Kitchen Office

Palace architect John Hawks’ 1767 architectural plans show that the first floor of the Kitchen Office included the kitchen itself, a scullery for the cleaning and storage of dishes, a wash house, and workspace for the governor’s secretary. In a letter, Governor Tryon mentioned that the second-floor rooms were “intended for Servants Chambers, and a Laundry.”

When you visit the Kitchen Office, keep in mind that while it may appear primitive by today’s standards, it represented the very latest in “modern” conveniences of 1770. The sights, sounds and smells of an 18th-century kitchen await you here. 

There are early maps of North Carolina on the walls of the office of the governor’s secretary, and upstairs, rooms are laid out as they might have been when they were used as living quarters for the servants.

Servants at the Palace

Piecing together a list of the servants who worked for the Tryons in the Palace (1770-1771) is a historical scavenger hunt that spans across time and distance.

In 1765, before arriving at the Palace, Governor Tryon wrote a letter that mentioned seven servants at his home in Brunswick, North Carolina:

my trusty servant George
Pierre LeBlanc, cusinier [cook]
the lad we took from Norfolk
a sailor I have made my groom
a little French boy I got here
the girl we took from my farm
Turner, the farmer

However, Tryon did not mention two employees who had  traveled across the Atlantic with him and his family. Patty Hatch, who kept house for the Tryons, and lady’s maid Ann Patterson are cited in period documents as having been staff since 1764.

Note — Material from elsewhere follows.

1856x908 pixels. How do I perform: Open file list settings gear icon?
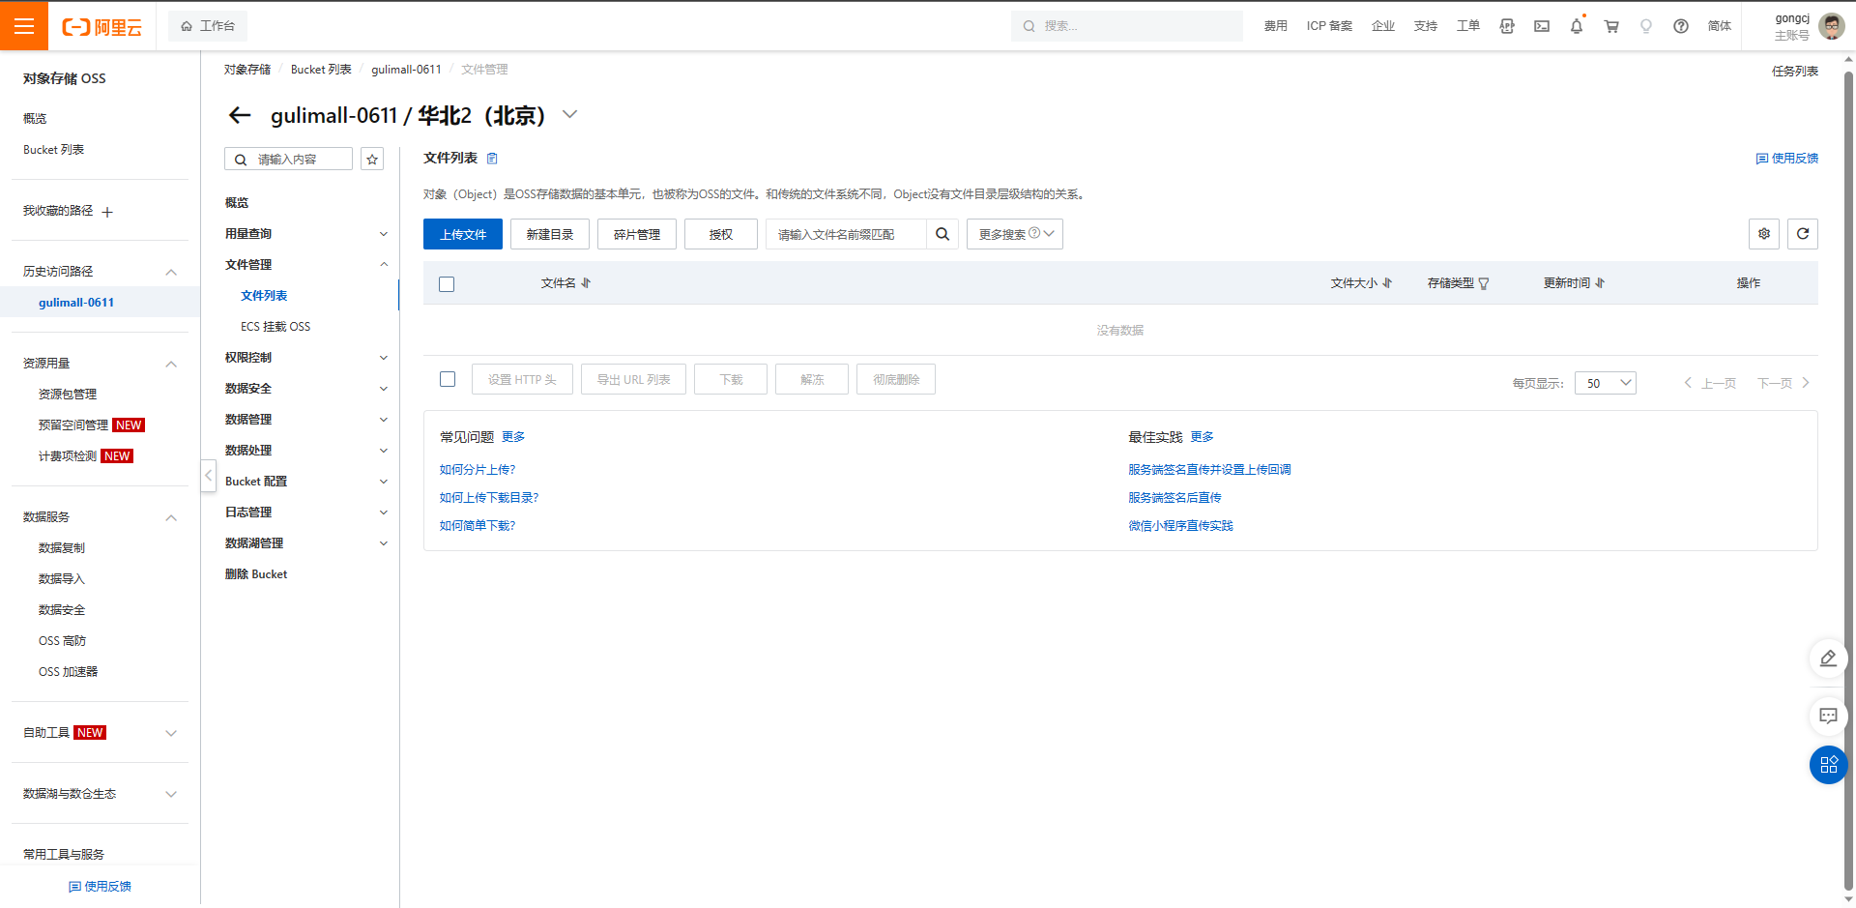pyautogui.click(x=1763, y=234)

By 1769 the Tryon household in Brunswick County included eight male and two female African American slaves. We know the names of only two slaves: Tom and Surry. Surry is listed in a 1777 runaway ad in a New Bern newspaper as being “formerly the Property of Governor Tryon, now belongs to the Estate of Isaac Edwards, deceased.”

Gov. Tryon bought Tom from James Murray in 1766. Murray wrote to the governor on May 5, 1766, stating that he had received payment for “the negro man Tom which I sold your Excellency.” On May 31, Murray sent a “Bill of Sale for Tom, who I rejoice to hear makes a good servant to so good a master.” 

The Tryons left North Carolina in 1771, when Governor Tryon was appointed Governor of the Colony of New York. Their New York home at Fort George was destroyed by fire in 1773, and from documentation following the fire we know of twelve people then in their employ. 

Housekeeper: Mrs. Patty Hatch
Steward: Malcolm McIsaac
Secretary: Colonel Fanning
Two servants of Colonel Fanning
Maids: Elizabeth Garrett, Elizabeth Laycock, Elizabeth Dudley
Lady’s maid: Mrs. Ann Patterson
Footman: Moses Marden
Servant: Isaac Dupuy
Slave: Tom

Colonel Edmund Fanning (1739-1818) was a Loyalist and New York native who, as a civil servant in Hillsborough, had ignited the ire of the Regulators, who accused him of extortion. After Governor Tryon put down the Regulator rebellion, Fanning served as his personal secretary until the Revolution. The slave Tom may be the same Tom mentioned in Murray’s 1766 letter. There is no further record of a Tom working for the Tryons after 1773.